If You Jump, I Jump

Every muscle in my body was taut with terror. My legs trembled and the pole on which I was perched shook along with them. Sucking air deep within my chest, I closed my eyes to the ground 20 feet below. I was frozen for an unbearable and indeterminable amount of time until that recurrent thought struck me again, You did Senegal. You can do anything. And I jumped.

Returning to the U.S. has been difficult in so many ways, one of which has been the bombardment of questions. Often, I am quizzed along the lines of “What’s the craziest thing you did?” or “I bet you saw some pretty interesting stuff, huh?”. I struggle to accurately respond because life became so normal. Finding 30 zealous women beating pots and dancing after a walk through the desert sunset was routine. The call to prayer didn’t surprise me as I woke each morning or as groups of people suddenly came to their knees. The craziest, most interesting, wildest thing I ever did was simply jump.

In a blog I wrote the day before departing for Senegal, I said “I, too, am standing on the precipice of the greatest dive of my life. All that’s left to do is jump into the unknown.” As I look back, that was the most testing part of my entire year: making the leap and getting on the plane. After that, everything transpired naturally. Struggling with heat, bugs, and ostracizing social stigmas was unbelievably tough, but I had no other option but to deal with it. While each challenge pushed me to discover inner skills, nothing gave me as much strength as that fact that I was simply there.

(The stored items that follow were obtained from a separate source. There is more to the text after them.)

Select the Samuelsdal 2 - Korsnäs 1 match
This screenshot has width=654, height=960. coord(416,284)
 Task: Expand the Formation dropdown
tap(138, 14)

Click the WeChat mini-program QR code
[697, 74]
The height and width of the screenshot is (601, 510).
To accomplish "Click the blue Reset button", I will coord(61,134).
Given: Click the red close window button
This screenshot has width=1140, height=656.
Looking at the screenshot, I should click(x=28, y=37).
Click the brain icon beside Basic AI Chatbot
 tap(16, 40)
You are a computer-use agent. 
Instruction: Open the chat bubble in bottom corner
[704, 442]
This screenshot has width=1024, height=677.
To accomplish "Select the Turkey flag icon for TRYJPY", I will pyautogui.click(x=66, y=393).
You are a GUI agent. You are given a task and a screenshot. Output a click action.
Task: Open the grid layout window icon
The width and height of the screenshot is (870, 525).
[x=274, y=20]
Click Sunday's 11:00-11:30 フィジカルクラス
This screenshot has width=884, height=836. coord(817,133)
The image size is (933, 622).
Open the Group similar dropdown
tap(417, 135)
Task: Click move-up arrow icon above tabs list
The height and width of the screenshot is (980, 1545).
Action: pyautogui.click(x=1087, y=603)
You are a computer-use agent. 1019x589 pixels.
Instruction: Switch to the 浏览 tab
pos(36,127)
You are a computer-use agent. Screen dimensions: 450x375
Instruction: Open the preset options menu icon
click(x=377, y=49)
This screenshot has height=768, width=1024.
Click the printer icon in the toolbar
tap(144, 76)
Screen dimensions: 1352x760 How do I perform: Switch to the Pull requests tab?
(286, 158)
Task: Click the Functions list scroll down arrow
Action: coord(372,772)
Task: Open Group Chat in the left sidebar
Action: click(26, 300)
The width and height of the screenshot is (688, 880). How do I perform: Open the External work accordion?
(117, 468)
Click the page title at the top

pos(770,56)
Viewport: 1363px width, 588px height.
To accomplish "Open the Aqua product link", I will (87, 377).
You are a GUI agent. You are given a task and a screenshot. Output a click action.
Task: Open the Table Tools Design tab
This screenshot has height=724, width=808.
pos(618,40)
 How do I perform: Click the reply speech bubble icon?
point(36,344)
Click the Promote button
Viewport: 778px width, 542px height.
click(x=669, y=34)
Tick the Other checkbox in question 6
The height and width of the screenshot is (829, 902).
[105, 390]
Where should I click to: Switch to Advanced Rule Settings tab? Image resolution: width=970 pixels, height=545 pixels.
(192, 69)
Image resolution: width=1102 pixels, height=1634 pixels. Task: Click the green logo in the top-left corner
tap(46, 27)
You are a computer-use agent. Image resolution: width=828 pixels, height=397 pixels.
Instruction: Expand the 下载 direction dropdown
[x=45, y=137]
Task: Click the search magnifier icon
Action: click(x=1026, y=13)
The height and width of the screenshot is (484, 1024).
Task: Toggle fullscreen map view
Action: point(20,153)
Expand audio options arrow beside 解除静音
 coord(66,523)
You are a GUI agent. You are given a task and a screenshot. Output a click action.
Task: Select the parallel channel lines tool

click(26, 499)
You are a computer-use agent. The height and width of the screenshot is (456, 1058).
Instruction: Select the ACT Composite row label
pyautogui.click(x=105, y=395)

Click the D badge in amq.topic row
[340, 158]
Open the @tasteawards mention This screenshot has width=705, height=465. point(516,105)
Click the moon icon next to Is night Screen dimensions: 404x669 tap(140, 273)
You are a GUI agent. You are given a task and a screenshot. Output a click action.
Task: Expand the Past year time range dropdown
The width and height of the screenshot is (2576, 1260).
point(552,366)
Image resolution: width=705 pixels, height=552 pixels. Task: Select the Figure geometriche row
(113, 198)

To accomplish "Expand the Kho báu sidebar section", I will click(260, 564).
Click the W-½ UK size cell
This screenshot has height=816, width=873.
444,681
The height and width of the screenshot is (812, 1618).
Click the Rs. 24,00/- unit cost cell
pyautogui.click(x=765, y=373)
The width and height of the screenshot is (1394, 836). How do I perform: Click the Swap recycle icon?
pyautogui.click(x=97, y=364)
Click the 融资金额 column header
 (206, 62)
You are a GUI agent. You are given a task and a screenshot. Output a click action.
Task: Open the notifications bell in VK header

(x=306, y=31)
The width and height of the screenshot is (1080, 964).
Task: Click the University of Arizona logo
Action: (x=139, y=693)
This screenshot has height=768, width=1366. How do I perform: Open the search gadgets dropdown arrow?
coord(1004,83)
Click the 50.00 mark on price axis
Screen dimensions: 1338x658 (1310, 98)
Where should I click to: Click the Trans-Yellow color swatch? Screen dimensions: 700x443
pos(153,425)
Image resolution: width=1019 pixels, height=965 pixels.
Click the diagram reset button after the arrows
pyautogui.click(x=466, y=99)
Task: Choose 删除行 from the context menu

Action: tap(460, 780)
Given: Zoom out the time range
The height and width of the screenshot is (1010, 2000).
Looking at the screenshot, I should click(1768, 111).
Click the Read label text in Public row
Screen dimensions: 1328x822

I’ve come full circle. The me almost one year ago, someone nearly unrecognizable to me now, made the jump, and now post-Senegal me is landing on her feet. As I climbed that pole, I could feel every moment of my experience, everything that almost broke me, everything I thought I could never do, everything that made me me. In the milliseconds following my jump, suspended in air, falling, I felt cradled by each person that helped me to be Ami Gaye. Khoudia. Maty. Daba. Fatou. Sokhna. ¬†And as I touched ground, breathless, laughing, and struggling to hold back tears, I could feel me. I changed in Senegal, in ways I don’t even know; I became Ami Gaye, I became stronger, I became fearless, I became myself.

Along with the barrage of questions since leaving Senegal, I struggle to deal with the fact that I’m merely no longer there. Journaling has ceased, as the days seem to hold less weight, and the aching silence of my empty room makes me doubt the moments I swore I would never miss the constant wail of infants, squealing donkeys, or my family’s incessant pleas to dance. Yet, when I landed, amidst my surge of emotion, I also felt something I haven’t experienced in the two months since returning: the excitement of a new challenge. Despite the official end to my Global Citizen Year and the growing distance from Senegal, I realized there are so many more jumps ahead of me: new jobs, workout goals, and starting in July, spending the next year as an AmeriCorps volunteer in Chicago. Senegal gave me the confidence to jump, but also a new benchmark for what I’m capable of: anything.